In the Civ 5 forum post, what did the writer lose to the AI by getting flanked?

[START SELECTED EXCERPT]

Civ 5

Jyk7

Active Member
Got that game yesterday on steam, they had a sale I couldn't pass up. I was wondering if there were any groups around here that play it that I could talk to and maybe set up a Multiplayer game.

I'm actually so out of practice with Civ games, I haven't played Civ 4 for at least two years, and this game is different enough that I feel like I'm learning the game all over again. Some things I have learned:

1: Incan Slingers are the trolls of ancient wars
2: The Japanese soldiers are ridiculously tough to kill because they don't weaken
3: The Great Wall looks awesome in this version.
4: You can't concentrate your Great People by making them all settle in your capital and making a super city that makes SS parts in one or two turns.
5: Flank
6: Don't get flanked (learned that the hard way from the AI and paid for it with six units, a general, and a city)
7: Put artillery in your cities.
8: Keep some ships around just to kill embarked land units.
9: City State's motto, "What have you done for me lately?"
10: One archer > a dozen barbarian Brutes
11: Three E's, Explore, Expand, Eliminate
12: The more cities you have earlier in the game, the faster you can mobilize your military later.
13: The more you've surrounded a city, the easier it is to take (more from lessons 5 and 6)
14 Archers are only decent artillery before you get Catapults, switch to Catapults ASAP for city seiges
15: Technology is king on the battlefield.
16: If you go for a larger State, Your best options for winning will be Science or Score, taking over the world tends to run past the game's scorecounting turn.
17: if you're forced to have a small State, you should work on Cultural or Diplomatic victories.
 
Got that game yesterday on steam, they had a sale I couldn't pass up. I was wondering if there were any groups around here that play it that I could talk to and maybe set up a Multiplayer game.

I'm actually so out of practice with Civ games, I haven't played Civ 4 for at least two years, and this game is different enough that I feel like I'm learning the game all over again. Some things I have learned:

1: Incan Slingers are the trolls of ancient wars
2: The Japanese soldiers are ridiculously tough to kill because they don't weaken
3: The Great Wall looks awesome in this version.
4: You can't concentrate your Great People by making them all settle in your capital and making a super city that makes SS parts in one or two turns.
5: Flank
6: Don't get flanked (learned that the hard way from the AI and paid for it with six units, a general, and a city)
7: Put artillery in your cities.
8: Keep some ships around just to kill embarked land units.
9: City State's motto, "What have you done for me lately?"
10: One archer > a dozen barbarian Brutes
11: Three E's, Explore, Expand, Eliminate
12: The more cities you have earlier in the game, the faster you can mobilize your military later.
13: The more you've surrounded a city, the easier it is to take (more from lessons 5 and 6)

[END SELECTED EXCERPT]
[START SOURCE EXCERPT]

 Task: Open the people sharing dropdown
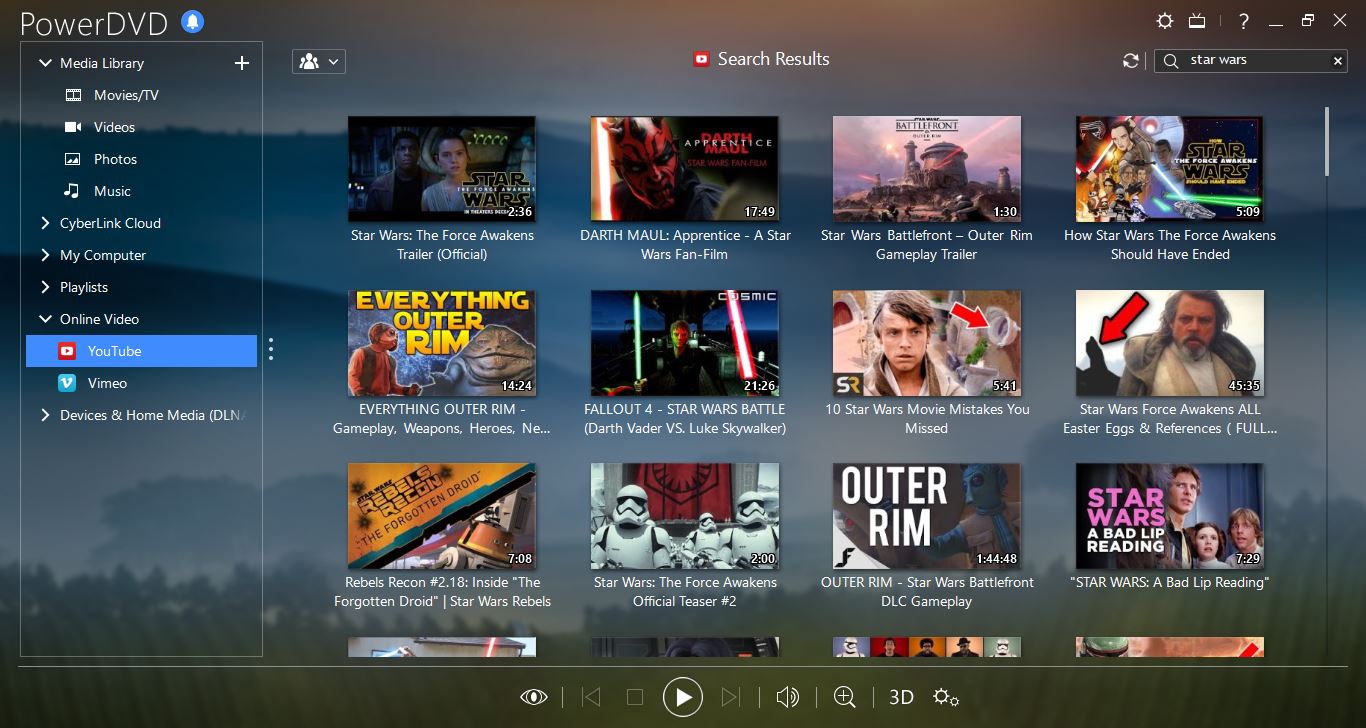click(318, 61)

[END SOURCE EXCERPT]

> [FINAL RESULT]: Six units, a general, and a city.